Dorothea Dieckmann’s “Guantanamo”

Reviewed by Christopher Cox

Image of Dorothea Dieckmann’s “Guantanamo”

The United States has secret prisons spread throughout the world and a detention facility at a military base in Cuba specifically created to extract information from its inmates, most of whom are never charged with a crime. Faced with this news, Dorothea Dieckmann avoids high-minded rhetoric and angry condemnations (unlikely to be heard by the American government in any case, and none-too-rare as well) in favor of a short but potent novel that explores what imprisonment in this system does to one innocent man.

- [Given records]
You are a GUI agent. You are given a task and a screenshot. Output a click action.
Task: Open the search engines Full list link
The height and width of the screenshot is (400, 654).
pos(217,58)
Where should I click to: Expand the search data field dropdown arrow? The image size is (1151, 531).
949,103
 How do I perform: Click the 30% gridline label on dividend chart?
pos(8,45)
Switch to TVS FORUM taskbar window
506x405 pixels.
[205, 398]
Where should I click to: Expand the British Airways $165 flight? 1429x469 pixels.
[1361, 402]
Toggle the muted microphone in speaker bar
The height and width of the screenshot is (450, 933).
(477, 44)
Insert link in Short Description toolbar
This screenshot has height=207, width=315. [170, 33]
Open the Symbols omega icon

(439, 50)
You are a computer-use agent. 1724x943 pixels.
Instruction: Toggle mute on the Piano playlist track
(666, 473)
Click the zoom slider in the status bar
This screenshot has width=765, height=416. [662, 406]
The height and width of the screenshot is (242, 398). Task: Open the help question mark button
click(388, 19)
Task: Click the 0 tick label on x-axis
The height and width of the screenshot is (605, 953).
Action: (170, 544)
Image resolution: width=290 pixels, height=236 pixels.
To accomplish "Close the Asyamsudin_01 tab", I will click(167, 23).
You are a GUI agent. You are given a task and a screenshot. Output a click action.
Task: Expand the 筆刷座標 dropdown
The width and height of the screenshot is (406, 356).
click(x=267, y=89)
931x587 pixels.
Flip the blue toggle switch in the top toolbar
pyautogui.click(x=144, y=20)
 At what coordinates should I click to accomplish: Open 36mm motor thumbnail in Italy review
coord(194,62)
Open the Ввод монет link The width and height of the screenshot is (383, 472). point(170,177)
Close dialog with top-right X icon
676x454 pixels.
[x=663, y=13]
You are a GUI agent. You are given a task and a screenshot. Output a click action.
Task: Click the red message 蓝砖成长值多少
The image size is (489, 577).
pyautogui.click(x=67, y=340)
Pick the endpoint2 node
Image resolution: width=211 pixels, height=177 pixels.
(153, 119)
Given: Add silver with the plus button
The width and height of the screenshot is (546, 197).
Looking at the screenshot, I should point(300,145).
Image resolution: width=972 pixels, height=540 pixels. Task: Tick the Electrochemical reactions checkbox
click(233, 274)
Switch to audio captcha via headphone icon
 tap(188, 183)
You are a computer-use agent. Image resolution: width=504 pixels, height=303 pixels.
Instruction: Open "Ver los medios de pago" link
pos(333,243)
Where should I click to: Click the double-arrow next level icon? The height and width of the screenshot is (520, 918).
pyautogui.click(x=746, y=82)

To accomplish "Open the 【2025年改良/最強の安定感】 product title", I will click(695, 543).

- [Instructions to follow] Write the next part of the review of Dorothea Dieckmann's novel “Guantanamo,” starting right after its final sentence.

- [Task response]
When Guantanamo was first published in Germany in 2004, information about extraordinary rendition and the detention and interrogation camps at Guantanamo Bay was even harder to come by than it is now. Still Dieckmann, who works as an essayist and literary critic in addition to writing novels, was able to collect countless details about the running of the prison, from the dimensions of the cells to the brutal procedures for conducting interrogations, in order to describe the day-to-day life of one of the inmates, a twenty-year-old German named Rashid. But the author is only incidentally concerned with reporting on the conditions at Gitmo—she mainly wants to take us deep into Rashid's head, to trap us within his own confused, scared, and often delirious field of vision. Translator Tim Mohr does a good job of capturing Dieckmann's headlong rush of sentences, the schizophrenia of Rashid's feverish thoughts. The reader never fully understands how Rashid gets from a vacation visiting relatives in India to the scene of his arrest at an anti-American rally in Pakistan. But then again, neither does Rashid. In one interrogation, he attempts to describe everyone at the rally "despite the fact that he wasn't sure anymore which ones were real." The claustrophobic narrative that emerges, cycling in and out of flashbacks and fantasies, has a visceral power.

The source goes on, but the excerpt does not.